Collected data entries:
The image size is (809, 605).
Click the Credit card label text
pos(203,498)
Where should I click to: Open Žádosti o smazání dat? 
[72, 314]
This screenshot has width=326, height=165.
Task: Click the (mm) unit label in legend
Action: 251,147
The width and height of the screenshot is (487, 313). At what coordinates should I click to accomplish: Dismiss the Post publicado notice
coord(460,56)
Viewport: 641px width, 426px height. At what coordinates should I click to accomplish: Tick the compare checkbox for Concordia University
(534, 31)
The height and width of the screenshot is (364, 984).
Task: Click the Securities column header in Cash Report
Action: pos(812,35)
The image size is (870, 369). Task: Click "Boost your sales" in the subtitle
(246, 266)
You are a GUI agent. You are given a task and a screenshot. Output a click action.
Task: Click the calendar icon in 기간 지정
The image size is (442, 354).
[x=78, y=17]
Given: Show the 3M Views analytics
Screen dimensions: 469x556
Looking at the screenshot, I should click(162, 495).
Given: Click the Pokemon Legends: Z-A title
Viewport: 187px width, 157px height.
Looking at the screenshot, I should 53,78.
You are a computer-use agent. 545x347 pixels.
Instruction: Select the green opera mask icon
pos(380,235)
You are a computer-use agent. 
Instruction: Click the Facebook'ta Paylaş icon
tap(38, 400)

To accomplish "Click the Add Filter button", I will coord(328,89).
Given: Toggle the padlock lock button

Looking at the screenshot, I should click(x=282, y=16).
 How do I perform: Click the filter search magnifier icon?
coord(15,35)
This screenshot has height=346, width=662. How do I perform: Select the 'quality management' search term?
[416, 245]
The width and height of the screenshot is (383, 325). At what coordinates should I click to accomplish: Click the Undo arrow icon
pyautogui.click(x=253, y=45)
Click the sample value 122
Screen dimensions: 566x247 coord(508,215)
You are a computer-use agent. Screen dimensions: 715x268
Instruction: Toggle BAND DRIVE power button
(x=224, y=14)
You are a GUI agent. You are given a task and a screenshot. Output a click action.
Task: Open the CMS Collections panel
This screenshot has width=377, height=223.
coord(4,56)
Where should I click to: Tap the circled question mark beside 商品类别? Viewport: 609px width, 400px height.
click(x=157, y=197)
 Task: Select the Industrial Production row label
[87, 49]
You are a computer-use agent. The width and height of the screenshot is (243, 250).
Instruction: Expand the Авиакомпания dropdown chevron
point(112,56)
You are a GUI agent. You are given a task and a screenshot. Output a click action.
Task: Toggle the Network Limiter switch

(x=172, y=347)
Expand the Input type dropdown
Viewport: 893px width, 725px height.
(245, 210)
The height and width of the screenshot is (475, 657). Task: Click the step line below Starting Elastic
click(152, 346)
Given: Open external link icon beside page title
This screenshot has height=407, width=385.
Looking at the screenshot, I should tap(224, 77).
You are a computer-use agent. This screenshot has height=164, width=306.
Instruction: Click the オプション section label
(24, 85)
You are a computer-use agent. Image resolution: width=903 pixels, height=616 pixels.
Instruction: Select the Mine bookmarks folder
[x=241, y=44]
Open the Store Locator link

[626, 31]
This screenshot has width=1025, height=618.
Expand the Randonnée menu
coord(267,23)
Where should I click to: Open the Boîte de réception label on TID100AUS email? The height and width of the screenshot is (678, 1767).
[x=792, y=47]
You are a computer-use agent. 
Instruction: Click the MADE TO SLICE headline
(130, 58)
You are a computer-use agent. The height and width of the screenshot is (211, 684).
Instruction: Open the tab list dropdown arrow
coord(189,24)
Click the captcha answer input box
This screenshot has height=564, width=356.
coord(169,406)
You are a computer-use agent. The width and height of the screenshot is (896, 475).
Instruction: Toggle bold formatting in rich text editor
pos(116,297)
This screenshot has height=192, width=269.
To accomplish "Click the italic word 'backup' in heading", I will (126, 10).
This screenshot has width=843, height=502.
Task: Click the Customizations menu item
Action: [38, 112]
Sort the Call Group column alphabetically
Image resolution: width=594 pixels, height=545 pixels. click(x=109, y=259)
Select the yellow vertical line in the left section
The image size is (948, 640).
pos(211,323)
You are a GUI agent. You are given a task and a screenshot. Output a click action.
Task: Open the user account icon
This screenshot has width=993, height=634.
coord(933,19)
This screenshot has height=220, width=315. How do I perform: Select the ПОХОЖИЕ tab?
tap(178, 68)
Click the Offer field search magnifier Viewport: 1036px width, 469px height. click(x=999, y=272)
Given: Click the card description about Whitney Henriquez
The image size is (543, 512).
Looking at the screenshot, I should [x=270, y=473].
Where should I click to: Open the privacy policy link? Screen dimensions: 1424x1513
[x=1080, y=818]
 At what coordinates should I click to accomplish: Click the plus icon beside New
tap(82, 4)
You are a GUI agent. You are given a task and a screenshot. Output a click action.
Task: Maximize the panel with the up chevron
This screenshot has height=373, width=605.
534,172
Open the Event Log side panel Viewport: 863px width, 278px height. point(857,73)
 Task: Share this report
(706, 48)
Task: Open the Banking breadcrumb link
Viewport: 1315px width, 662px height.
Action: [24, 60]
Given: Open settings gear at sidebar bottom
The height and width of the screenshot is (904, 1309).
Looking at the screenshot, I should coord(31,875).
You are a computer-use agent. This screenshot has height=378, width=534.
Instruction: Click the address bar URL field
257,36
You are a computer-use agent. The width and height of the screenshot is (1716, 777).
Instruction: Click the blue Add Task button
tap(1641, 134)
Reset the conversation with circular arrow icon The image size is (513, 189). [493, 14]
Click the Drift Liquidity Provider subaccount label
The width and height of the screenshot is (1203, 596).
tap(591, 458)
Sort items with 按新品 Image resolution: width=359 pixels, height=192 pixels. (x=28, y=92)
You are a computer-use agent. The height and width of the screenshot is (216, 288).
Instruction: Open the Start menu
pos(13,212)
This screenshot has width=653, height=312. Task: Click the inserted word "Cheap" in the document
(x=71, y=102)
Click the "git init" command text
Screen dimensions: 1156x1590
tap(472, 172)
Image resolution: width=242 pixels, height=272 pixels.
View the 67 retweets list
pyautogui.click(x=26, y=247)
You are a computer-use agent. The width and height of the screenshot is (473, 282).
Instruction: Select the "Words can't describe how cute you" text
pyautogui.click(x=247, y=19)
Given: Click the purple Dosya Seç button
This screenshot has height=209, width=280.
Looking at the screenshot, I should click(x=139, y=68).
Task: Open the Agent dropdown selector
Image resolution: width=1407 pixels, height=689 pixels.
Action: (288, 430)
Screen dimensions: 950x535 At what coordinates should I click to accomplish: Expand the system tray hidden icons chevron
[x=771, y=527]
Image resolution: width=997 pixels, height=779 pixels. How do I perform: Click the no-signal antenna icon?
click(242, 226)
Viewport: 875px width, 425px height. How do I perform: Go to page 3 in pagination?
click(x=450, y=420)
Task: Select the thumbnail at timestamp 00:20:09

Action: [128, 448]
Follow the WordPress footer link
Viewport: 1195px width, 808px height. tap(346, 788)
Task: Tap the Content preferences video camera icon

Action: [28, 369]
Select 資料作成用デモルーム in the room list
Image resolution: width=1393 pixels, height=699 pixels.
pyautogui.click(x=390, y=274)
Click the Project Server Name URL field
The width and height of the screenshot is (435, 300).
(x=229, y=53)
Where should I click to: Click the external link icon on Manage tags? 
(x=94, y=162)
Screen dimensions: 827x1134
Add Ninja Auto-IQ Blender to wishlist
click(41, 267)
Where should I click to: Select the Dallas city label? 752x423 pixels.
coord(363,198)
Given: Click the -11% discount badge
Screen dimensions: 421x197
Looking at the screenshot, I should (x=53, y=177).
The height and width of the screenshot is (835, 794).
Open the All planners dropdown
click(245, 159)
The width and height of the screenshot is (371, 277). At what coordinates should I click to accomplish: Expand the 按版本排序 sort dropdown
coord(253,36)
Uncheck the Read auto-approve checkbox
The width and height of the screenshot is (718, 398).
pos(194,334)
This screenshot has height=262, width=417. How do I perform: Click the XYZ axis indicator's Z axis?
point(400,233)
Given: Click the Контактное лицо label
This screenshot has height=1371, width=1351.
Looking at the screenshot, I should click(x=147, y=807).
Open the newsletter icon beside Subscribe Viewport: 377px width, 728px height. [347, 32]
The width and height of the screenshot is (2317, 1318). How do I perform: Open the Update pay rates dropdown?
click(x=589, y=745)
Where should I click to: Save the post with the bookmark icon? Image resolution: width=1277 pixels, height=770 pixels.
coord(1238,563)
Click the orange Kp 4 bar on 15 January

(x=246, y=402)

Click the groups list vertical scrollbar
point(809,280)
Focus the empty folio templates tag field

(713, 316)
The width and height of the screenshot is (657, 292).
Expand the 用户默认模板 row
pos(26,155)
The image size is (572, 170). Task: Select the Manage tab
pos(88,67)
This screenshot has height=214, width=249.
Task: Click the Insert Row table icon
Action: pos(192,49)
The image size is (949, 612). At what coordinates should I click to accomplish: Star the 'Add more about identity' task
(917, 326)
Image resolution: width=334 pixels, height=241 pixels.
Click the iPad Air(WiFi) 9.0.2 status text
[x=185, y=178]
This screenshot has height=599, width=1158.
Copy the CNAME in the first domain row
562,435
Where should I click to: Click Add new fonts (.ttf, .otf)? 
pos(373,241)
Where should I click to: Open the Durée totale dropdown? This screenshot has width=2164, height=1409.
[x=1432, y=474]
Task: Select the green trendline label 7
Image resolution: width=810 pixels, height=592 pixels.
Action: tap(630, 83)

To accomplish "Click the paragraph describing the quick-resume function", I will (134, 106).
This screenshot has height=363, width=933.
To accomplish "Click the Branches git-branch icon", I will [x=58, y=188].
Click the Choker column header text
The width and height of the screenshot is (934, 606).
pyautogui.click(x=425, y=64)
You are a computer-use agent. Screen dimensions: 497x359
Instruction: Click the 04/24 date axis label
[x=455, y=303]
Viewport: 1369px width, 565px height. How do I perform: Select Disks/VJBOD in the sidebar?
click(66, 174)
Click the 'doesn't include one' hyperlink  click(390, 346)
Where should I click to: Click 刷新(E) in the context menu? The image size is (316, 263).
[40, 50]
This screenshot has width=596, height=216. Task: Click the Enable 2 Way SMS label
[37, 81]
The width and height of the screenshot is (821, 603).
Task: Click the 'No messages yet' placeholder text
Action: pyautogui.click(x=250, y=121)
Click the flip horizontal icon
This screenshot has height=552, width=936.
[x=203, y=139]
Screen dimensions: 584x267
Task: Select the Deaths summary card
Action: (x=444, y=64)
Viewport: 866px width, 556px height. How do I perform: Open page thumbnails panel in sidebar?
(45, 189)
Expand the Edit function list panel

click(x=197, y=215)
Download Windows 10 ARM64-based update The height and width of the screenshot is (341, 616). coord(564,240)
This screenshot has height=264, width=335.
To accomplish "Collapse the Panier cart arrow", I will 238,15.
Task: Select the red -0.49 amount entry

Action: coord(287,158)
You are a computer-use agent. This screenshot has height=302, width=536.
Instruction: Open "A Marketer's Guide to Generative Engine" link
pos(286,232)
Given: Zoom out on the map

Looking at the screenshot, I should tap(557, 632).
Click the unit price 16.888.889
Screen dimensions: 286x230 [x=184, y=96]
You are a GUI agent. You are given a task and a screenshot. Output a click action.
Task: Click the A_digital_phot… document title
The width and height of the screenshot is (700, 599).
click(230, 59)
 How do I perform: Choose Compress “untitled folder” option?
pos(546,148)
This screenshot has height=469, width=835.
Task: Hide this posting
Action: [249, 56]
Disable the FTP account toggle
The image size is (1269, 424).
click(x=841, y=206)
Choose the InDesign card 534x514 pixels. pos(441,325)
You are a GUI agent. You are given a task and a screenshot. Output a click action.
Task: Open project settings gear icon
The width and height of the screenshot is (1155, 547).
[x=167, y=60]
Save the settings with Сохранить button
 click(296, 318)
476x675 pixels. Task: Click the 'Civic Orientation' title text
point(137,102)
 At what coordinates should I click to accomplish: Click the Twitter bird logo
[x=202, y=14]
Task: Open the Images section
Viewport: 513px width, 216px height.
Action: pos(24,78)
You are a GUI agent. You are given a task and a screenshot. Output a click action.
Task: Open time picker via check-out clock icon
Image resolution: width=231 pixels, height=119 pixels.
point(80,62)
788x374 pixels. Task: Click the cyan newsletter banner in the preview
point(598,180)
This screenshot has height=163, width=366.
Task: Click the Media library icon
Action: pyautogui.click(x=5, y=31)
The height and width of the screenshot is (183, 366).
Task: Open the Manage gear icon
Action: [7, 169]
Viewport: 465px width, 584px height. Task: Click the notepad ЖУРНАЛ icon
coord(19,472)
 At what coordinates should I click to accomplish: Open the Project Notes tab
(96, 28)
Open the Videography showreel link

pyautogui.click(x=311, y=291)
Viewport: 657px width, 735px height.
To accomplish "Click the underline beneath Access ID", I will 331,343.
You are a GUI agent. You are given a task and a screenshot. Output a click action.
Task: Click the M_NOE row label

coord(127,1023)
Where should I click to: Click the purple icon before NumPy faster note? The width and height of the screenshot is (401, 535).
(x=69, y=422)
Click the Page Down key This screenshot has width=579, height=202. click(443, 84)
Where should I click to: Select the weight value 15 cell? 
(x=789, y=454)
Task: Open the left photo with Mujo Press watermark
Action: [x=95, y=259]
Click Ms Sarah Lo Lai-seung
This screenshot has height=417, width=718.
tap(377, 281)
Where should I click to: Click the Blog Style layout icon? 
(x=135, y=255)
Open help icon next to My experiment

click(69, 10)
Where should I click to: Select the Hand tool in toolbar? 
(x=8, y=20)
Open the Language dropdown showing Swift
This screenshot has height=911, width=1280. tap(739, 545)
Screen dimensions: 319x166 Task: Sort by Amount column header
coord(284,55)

Work required:
Set down, exactly as they stand above, the lines starting with the line with "Viewport: 1369px width, 565px" and going on through the line with "Click the flip horizontal icon", and no others.

Final answer:
Viewport: 1369px width, 565px height. How do I perform: Select Disks/VJBOD in the sidebar?
click(66, 174)
Click the 'doesn't include one' hyperlink  click(390, 346)
Where should I click to: Click 刷新(E) in the context menu? The image size is (316, 263).
[40, 50]
This screenshot has width=596, height=216. Task: Click the Enable 2 Way SMS label
[37, 81]
The width and height of the screenshot is (821, 603).
Task: Click the 'No messages yet' placeholder text
Action: pyautogui.click(x=250, y=121)
Click the flip horizontal icon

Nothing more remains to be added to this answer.